= MATERIAL FOR THIS TASK =
____________________

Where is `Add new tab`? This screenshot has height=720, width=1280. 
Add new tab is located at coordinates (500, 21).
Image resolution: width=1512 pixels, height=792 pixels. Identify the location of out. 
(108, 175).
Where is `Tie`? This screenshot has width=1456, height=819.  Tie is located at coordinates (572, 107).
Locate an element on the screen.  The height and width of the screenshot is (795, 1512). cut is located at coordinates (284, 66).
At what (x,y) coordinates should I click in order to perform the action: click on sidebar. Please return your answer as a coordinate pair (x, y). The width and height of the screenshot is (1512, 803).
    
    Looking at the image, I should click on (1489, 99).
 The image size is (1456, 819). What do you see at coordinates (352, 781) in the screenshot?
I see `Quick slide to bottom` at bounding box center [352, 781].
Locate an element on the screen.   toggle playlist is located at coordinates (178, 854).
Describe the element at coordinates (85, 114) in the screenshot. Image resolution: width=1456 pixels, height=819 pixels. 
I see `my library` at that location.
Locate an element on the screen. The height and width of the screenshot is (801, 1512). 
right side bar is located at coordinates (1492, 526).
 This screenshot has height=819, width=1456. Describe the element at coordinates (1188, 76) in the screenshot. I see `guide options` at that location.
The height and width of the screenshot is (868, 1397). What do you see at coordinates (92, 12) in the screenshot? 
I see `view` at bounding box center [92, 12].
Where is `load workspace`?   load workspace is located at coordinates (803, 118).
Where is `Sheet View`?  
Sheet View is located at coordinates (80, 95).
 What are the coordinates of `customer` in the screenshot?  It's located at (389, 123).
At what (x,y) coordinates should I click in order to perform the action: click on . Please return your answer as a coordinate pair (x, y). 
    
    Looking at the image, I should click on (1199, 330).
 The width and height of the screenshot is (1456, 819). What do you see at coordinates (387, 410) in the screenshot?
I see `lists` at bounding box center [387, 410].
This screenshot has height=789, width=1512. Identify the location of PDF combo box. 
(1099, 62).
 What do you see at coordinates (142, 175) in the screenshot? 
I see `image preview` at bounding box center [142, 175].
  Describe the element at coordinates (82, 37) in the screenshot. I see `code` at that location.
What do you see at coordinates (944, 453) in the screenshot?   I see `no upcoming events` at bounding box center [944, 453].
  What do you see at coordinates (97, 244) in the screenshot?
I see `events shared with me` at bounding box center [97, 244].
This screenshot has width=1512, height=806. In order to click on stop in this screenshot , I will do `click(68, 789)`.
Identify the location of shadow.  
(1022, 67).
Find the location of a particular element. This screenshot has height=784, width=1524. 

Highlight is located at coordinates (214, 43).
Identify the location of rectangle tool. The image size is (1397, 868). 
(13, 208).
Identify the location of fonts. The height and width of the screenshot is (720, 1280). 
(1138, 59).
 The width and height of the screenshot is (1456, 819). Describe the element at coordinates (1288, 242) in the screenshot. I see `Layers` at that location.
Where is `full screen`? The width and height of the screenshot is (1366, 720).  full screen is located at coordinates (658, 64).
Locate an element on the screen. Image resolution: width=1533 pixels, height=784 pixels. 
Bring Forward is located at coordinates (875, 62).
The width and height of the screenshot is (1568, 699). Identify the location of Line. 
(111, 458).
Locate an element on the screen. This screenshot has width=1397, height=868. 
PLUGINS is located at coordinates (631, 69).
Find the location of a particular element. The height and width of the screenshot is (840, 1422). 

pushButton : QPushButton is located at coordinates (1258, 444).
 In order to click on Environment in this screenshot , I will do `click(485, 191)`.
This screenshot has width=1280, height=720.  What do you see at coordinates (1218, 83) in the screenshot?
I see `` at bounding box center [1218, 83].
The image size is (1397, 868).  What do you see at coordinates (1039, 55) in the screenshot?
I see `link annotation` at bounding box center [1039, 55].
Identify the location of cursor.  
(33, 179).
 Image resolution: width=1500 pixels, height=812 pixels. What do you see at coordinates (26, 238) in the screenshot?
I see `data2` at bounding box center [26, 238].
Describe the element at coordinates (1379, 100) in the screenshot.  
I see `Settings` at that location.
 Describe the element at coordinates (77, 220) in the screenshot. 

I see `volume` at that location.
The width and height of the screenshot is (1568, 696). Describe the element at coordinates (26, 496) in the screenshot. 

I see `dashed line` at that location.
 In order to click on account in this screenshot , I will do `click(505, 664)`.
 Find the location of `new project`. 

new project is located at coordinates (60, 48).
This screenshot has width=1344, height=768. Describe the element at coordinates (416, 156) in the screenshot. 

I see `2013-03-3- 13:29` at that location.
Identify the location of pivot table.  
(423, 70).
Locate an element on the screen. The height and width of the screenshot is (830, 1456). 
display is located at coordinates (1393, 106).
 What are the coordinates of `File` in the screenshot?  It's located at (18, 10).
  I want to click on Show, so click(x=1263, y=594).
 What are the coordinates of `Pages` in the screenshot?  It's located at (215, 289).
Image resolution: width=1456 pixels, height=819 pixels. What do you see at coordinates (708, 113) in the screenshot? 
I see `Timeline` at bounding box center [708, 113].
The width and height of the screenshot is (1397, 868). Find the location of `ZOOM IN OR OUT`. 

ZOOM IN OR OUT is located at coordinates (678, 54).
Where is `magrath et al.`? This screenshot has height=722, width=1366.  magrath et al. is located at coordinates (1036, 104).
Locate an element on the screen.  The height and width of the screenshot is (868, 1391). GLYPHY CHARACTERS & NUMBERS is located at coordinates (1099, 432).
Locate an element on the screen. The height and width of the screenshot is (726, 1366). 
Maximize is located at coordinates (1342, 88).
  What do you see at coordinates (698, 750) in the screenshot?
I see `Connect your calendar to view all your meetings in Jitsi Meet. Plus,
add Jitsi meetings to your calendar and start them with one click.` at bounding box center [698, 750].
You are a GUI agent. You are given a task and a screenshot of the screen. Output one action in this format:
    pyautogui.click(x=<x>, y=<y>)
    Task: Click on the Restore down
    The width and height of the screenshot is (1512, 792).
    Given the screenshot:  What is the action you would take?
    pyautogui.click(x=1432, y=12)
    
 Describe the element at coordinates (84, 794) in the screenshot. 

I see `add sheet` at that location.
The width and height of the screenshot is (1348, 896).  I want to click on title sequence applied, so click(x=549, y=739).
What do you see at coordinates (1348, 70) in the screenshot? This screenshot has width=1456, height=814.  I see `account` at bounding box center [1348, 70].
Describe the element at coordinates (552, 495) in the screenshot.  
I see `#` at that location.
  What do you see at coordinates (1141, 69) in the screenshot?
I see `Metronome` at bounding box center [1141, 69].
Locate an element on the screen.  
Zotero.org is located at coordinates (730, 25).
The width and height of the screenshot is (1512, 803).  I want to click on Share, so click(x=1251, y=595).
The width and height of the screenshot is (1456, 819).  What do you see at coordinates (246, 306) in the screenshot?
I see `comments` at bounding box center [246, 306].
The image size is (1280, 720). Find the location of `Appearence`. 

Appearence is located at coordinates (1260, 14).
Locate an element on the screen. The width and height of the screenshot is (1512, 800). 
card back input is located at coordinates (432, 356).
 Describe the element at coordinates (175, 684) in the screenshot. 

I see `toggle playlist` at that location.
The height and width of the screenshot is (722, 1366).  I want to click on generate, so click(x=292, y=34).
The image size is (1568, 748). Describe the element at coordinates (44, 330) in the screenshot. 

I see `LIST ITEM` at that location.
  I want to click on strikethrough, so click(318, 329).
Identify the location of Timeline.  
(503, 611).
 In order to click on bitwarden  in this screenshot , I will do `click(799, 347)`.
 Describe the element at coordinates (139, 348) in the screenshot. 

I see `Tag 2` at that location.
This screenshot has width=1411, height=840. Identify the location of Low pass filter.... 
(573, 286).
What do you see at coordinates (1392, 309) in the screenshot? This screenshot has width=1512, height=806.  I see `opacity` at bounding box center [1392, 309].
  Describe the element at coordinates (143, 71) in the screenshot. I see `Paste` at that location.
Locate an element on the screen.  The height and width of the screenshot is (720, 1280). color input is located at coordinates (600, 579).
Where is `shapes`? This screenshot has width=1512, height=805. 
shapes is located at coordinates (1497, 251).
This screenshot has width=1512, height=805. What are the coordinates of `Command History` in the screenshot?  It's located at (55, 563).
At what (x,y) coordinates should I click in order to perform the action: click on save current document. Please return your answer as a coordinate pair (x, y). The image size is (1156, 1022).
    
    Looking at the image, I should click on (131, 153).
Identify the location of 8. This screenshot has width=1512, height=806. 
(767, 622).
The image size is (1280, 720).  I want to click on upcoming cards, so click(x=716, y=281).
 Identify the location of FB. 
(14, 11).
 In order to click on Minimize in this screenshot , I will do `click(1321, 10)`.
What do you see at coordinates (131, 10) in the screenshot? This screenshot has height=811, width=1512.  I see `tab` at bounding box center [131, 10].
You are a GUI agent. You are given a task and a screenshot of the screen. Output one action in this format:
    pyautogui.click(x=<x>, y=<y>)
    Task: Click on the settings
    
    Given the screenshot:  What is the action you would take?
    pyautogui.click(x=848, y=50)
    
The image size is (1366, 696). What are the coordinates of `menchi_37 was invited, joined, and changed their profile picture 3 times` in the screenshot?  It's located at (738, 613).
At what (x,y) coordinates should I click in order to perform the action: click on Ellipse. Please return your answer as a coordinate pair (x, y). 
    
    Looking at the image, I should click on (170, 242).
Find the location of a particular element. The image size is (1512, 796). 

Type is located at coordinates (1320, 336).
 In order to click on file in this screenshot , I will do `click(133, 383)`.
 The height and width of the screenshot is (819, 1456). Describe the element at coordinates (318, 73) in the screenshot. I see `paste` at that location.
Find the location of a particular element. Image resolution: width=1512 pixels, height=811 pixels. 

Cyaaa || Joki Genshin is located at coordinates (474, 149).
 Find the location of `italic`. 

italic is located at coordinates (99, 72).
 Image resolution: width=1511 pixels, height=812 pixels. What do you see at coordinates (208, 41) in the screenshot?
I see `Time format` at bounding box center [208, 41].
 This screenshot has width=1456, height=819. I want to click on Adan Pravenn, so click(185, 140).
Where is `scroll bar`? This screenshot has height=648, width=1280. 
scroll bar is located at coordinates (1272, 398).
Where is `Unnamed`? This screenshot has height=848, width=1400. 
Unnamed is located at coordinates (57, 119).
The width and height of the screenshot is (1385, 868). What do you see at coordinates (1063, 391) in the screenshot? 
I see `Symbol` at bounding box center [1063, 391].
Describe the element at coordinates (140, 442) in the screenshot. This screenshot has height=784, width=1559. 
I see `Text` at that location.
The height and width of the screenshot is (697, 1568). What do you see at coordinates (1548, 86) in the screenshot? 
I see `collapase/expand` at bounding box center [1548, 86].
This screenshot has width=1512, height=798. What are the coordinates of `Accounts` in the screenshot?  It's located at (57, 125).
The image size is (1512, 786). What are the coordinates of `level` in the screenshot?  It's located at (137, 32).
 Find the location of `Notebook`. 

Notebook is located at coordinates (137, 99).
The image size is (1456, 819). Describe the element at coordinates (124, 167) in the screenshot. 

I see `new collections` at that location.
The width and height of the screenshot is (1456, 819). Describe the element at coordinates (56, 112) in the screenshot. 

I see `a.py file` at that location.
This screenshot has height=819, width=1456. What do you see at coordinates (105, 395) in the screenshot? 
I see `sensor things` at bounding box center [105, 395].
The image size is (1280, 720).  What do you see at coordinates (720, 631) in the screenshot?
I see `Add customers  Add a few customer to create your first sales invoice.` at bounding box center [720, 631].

____________________

Reproduce the data above from the line that contains "coordinates (572, 107)." down to the line that contains "coordinates (284, 66).", including both of those lines.

= FINAL RESULT =
Where is `Tie`? This screenshot has width=1456, height=819.  Tie is located at coordinates (572, 107).
Locate an element on the screen.  The height and width of the screenshot is (795, 1512). cut is located at coordinates (284, 66).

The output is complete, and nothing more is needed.